Roy Carvajal
Cómplices
Mis manos detuvieron la hemorragia de la pierna, mientras, con mis orejotas puntiagudas, escuchaba atento lo que gritaban los hermanos.
—¡Mira en lo que me he convertido, hijo del hada! Mira mis brazos negros, llenos de hollín, mi cara, mi panza y mis orejas negras como duende… ¡por tu culpa!… ¡Mírame, maldito Oliver!
—Pero… Eberhard… ¿eres tú?… ¿cómo estás dentro del códice, si acaso sabes leer un conjuro?
—Ja, jaa. ¡y tú que te creías el inteligente del castillo! ¡Si no hubieras nacido, en este momento nuestro padre el duque sería el rey de todos los códices!
Permanecí tras la muralla y vi la cara de asombro de Oliver. Hubiese deseado que conociera la verdad de mis labios, no en medio de una pelea.
La verdad sobre la madre y el nacimiento de Oliver se mantuvo en misterio en el pueblo. Odalissa adoptó la forma humana en la taberna que frecuentaba el duque. El padre de estos niños era el dueño de los códices. Serían vendidos al mejor postor, bebería en forma de vino cada página, y con ello, se perdería la continuidad del conocimiento. Serían quemados, olvidados, por culpa del alcoholismo que la muerte de su esposa provocó al duque. Así que Odalissa, con tal de protegerlos, apareció ante él como una mujer comprensiva que sanaría su herida amorosa. Yo le ayudaba a conjurar la forma de salir del códice, mientras que las pequeñas hadas miraban desde abajo, sollozando. Me obsequió el espejito que todo lo ve, para que cuidara de ella cuando estaba fuera. Pero el duque siempre fue un caballero. La sola presencia del hada renovaba su vida, así que cada madrugada, lograba separarlo de la botella y llevarlo hasta los códices. Allí le enseñó la magia de estos, que desconocía, la magia que sus padres asociaron a maldiciones y escondieron en un baúl en el torreón, que luego el duque encontraría.

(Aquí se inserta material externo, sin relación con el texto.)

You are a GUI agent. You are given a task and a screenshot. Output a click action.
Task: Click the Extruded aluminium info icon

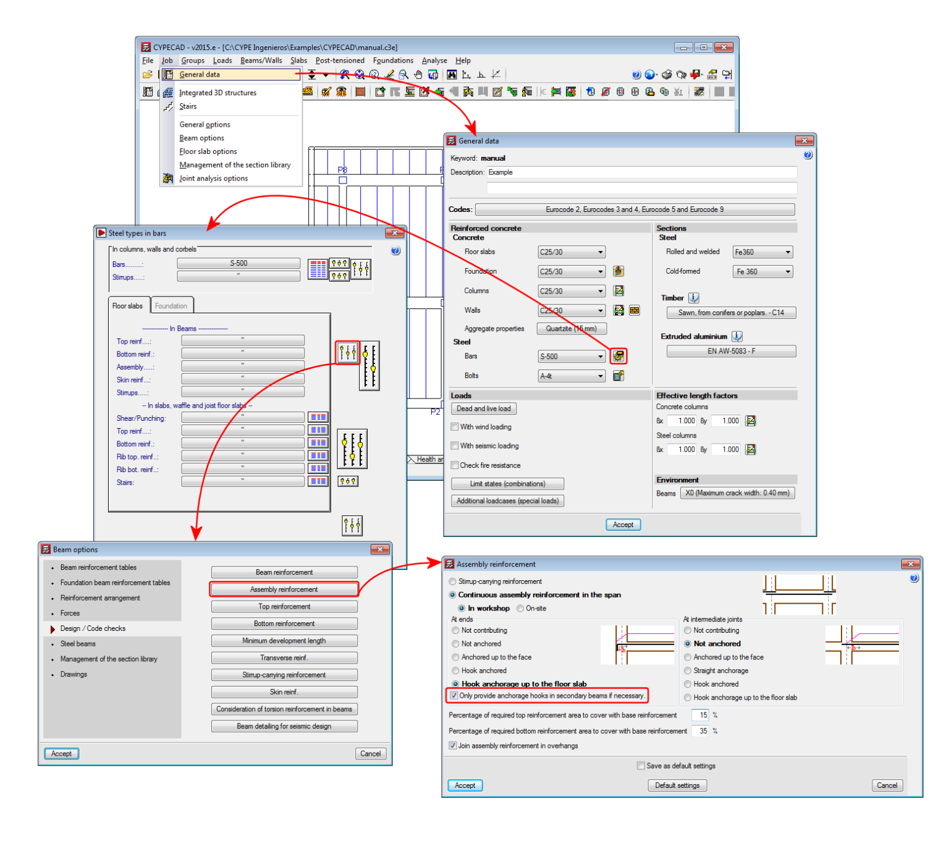[736, 336]
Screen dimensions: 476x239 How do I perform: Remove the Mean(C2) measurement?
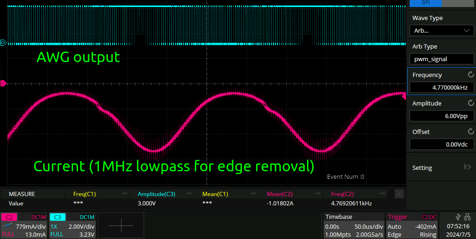tap(318, 194)
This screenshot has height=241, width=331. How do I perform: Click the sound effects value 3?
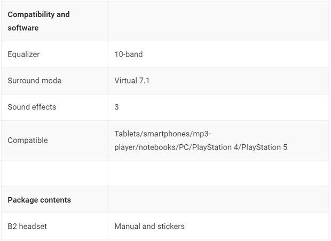pyautogui.click(x=116, y=107)
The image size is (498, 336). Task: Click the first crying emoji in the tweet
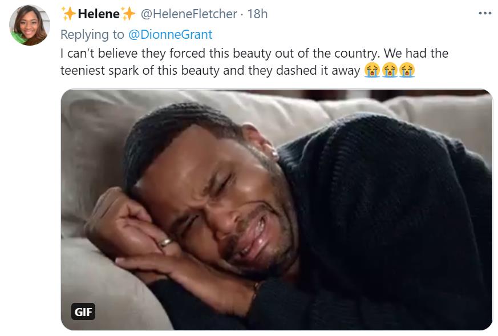(x=372, y=71)
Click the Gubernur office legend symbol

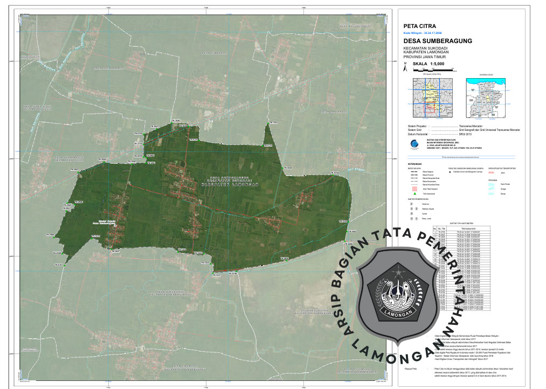click(412, 204)
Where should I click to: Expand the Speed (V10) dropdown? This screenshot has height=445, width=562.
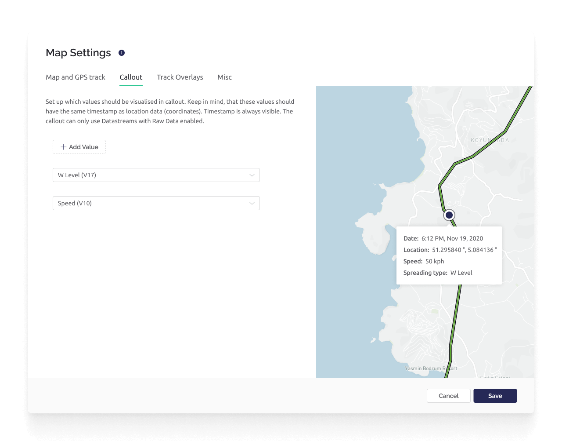(x=156, y=203)
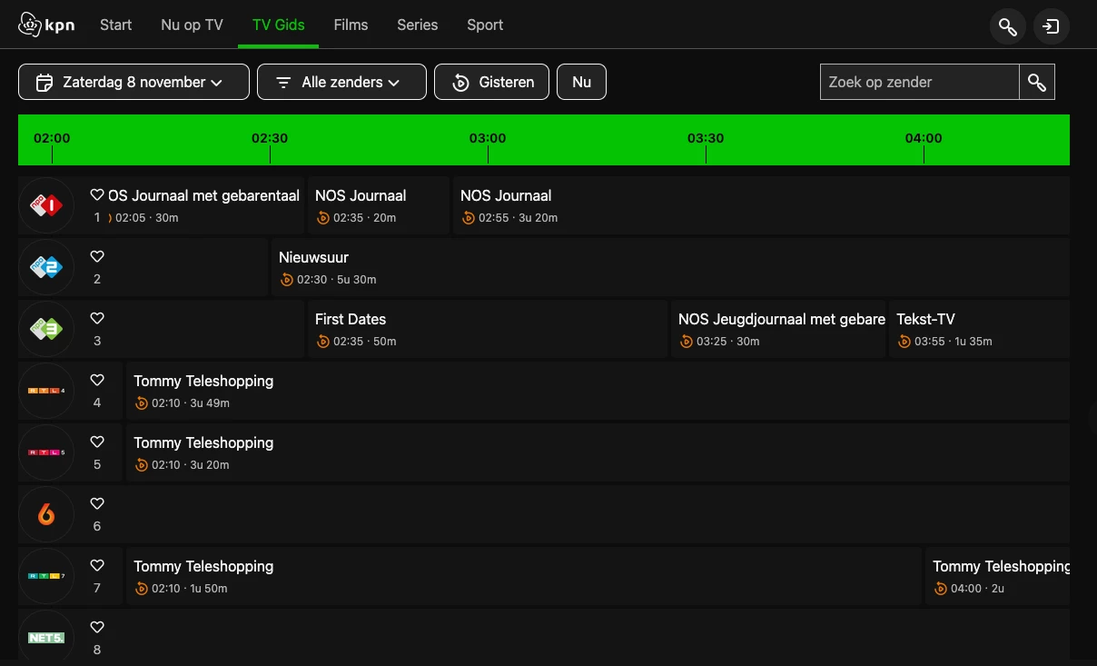Open the Sport tab

coord(485,25)
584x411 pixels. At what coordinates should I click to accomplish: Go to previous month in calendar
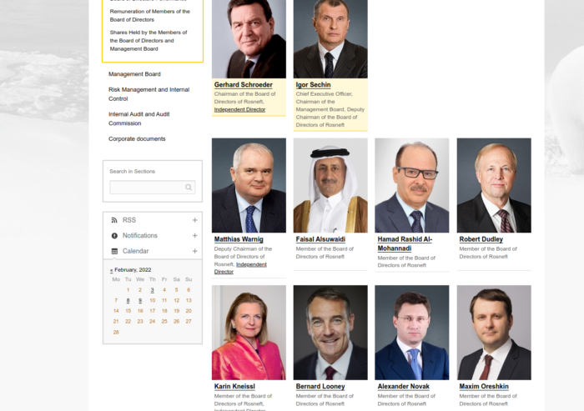(111, 270)
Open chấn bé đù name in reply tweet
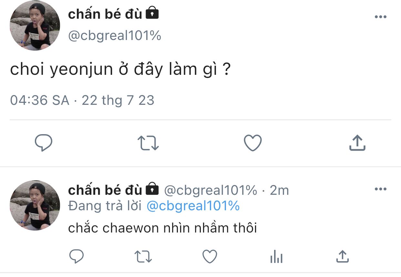 (x=105, y=190)
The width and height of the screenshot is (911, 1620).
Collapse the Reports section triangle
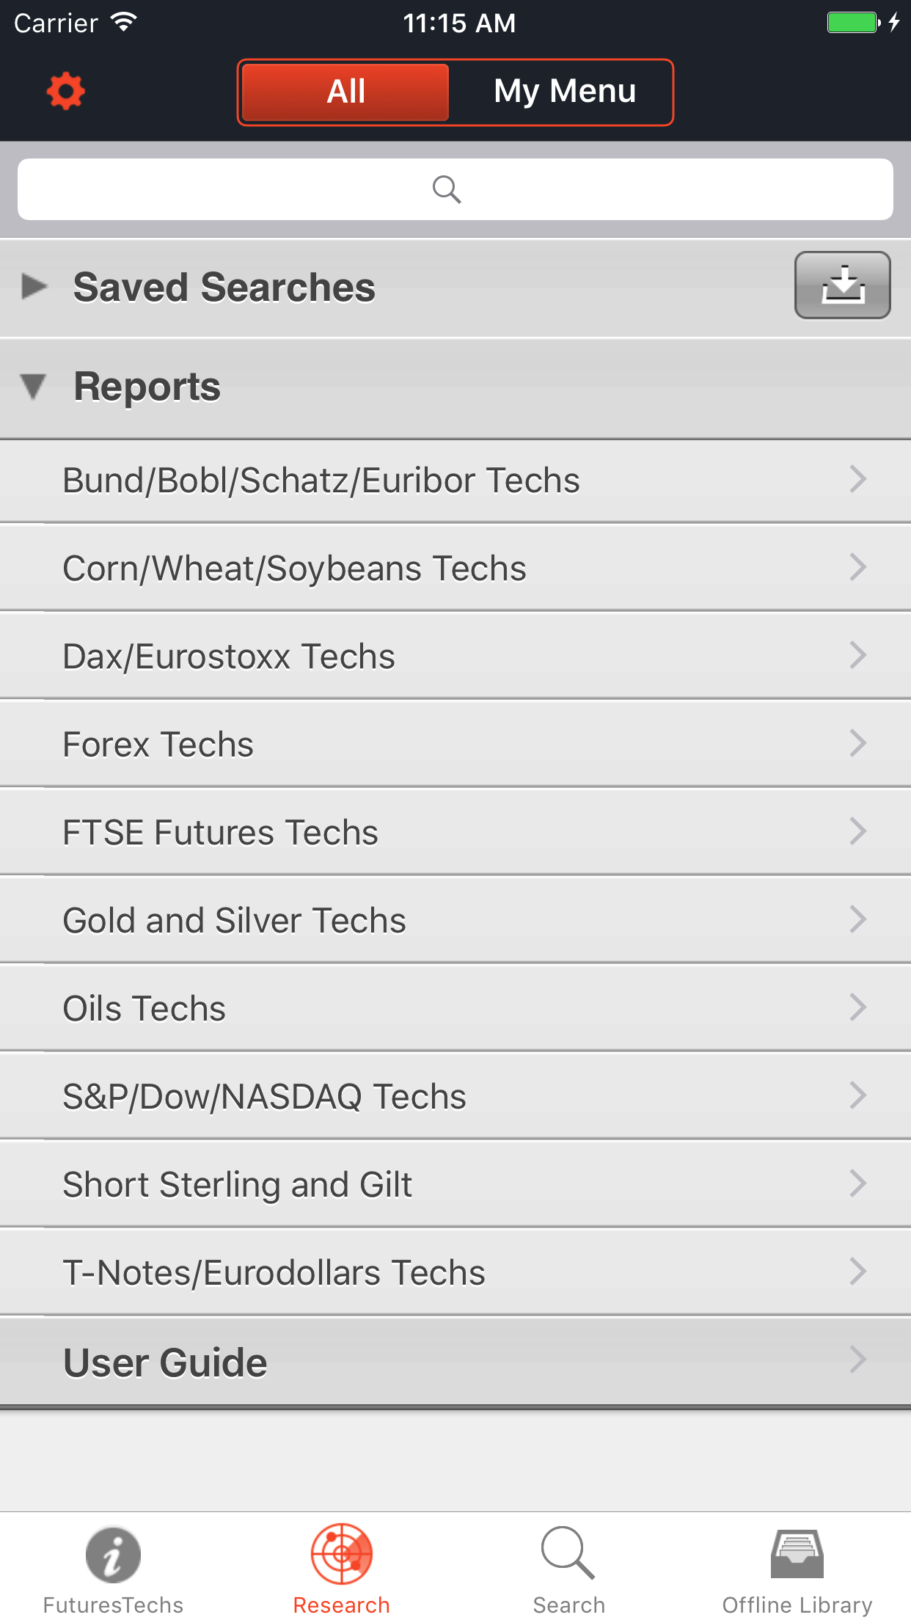click(34, 387)
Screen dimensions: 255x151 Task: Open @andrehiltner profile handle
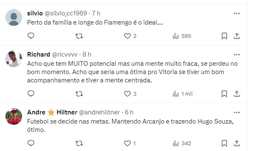pos(99,112)
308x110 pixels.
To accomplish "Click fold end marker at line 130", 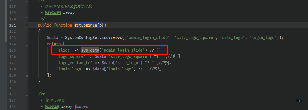I will (x=27, y=82).
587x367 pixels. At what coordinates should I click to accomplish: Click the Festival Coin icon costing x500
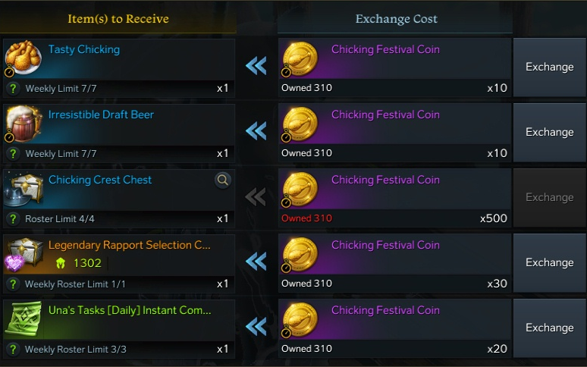coord(300,189)
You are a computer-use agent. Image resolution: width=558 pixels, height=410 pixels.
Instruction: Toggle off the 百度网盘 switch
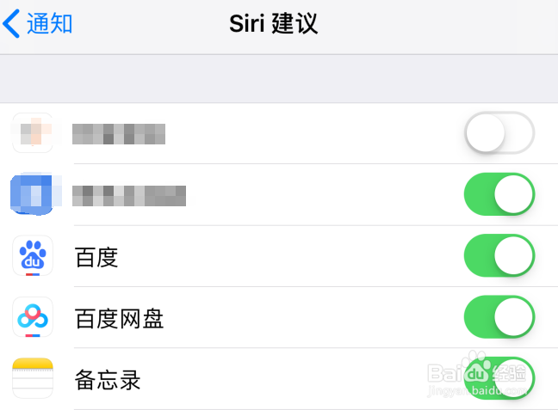(x=499, y=318)
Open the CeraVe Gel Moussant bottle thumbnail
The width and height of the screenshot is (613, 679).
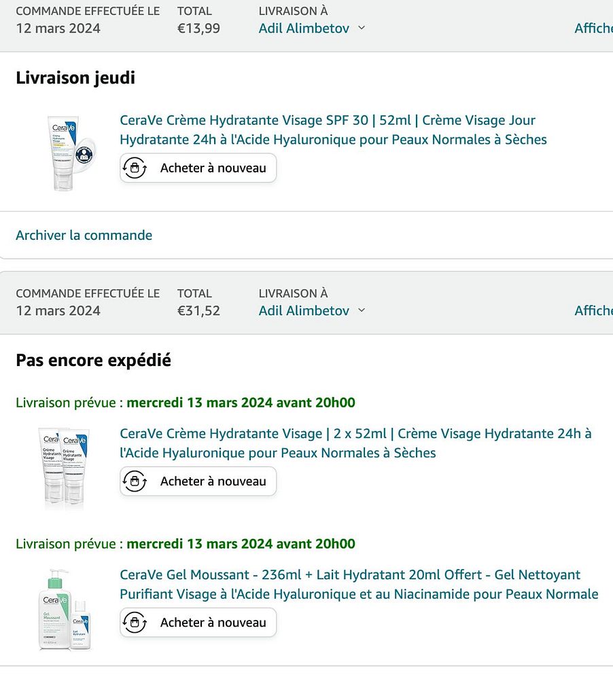pyautogui.click(x=65, y=610)
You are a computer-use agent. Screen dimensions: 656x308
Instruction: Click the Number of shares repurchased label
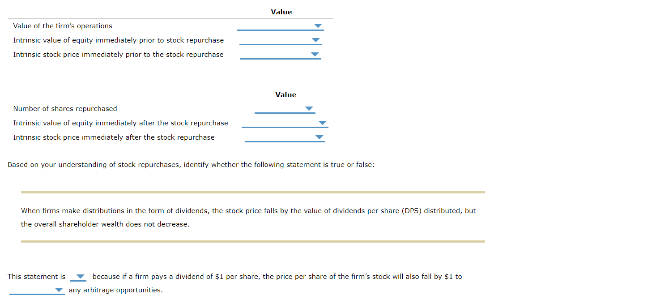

Odalissa decidió dejar el mundo mágico para proteger los códices desde afuera, y se amaron a escondidas. Vivieron años juntos y felices mientras Oliver crecía, junto a Eberhard, el primer hijo del matrimonio fallido. Los códices estuvieron a salvo, mientras tanto, el duque ingresaba a ellos para construir un castillo. Por medio de conjuros hipnotizó a los duendes y mantícoras para que le sirvieran. El duque se sintió pleno de poder. Odalissa presintió el afán de poder del duque, como el de todo humano, y no toleró más sus ansias de apoderarse del mundo de sus hadas. Intentó escapar de nuevo a su mundo para advertirlas, pero ya el duque tenía un plan bien trazado, utilizando a su hijo, el de su primera esposa como el cómplice perfecto…
—¡Imbécil, dame la llave, que papá te dará una golpiza si no se la regresas! —espetó Eberhard y Oliver reaccionó:
—¿Eeeh? ¡Quien quiere la llave eres tú, ya dijiste que la venderías por cientos de marcos!
Eberhard accionó el trinquete de la máquina y una bola de ardiente espetó de uno de sus cañones. Oliver levantó la llave, que emitió una columna de un fulgor azul, como el de aquella vez que lo hizo levitar ante mis narices. La bola de fuego se partió en dos, quedando intacta la llave que protegió al niño.
—¡No es cierto, mientes, Oliver! ¡Soy el heredero de la llave, la merezco, así como todos los códices y el castillo! —dijo accionando el cañón cuatro y cinco veces más sobre el fulgor azul. Al ver su poder insuficiente, se sintió vencido. Sin la muralla que construía el castillo que protegía, estaría en peligro. Sacó una hoja con garabatos de su pantaloncillo entonces invocó al cielo del códice.
—¡Maestro del códice, aparece… muéstrale tu poder a este hijo bastardo tuyo!… ¡Maledictum noctis, nubibus et tenebris circumdat!
Los nubarrones se acercaron, tan oscuros que taparon el sol. Formaron un remolino que absorbió el follaje de los pocos árboles que quedaban, el humo negro de la máquina, palos y troncos, restos de la inminente destrucción del bosque.
La hemorragia se detuvo para mi suerte, pero aun me dolían los huesos y no pude correr a defenderlo. Se acercaba algo nunca antes visto por los duendes, algo escrito en los códices que yo no estaba preparado para afrontar.